- **WORK ORDER**: Copy every entry below verbatim, except for images.

Top of DATA UNDER STUDY

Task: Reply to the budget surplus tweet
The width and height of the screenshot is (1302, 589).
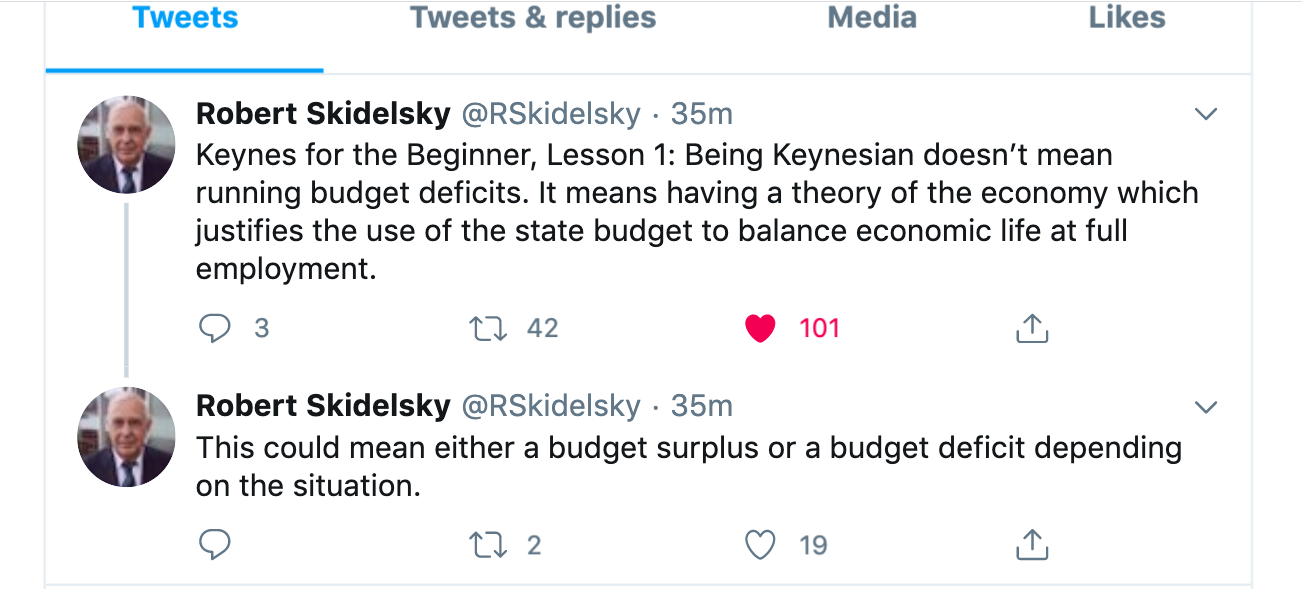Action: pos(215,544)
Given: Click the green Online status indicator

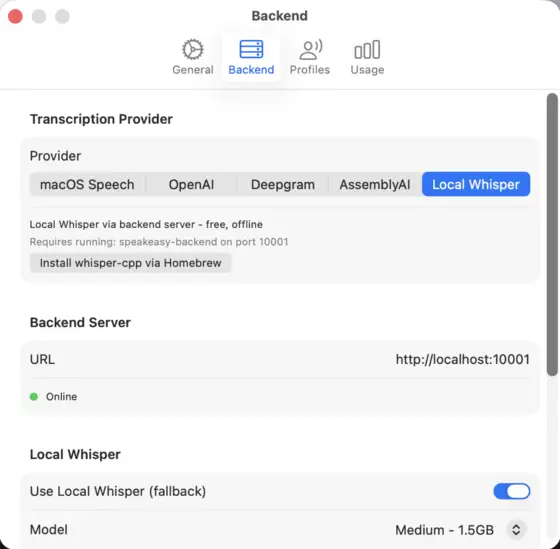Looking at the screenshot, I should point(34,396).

Bottom of DATA UNDER STUDY

- **EXERCISE OUTPUT**:
Task: Reply to the budget surplus tweet
The width and height of the screenshot is (1302, 589).
Action: pos(215,544)
Given: Click the green Online status indicator

Looking at the screenshot, I should point(34,396).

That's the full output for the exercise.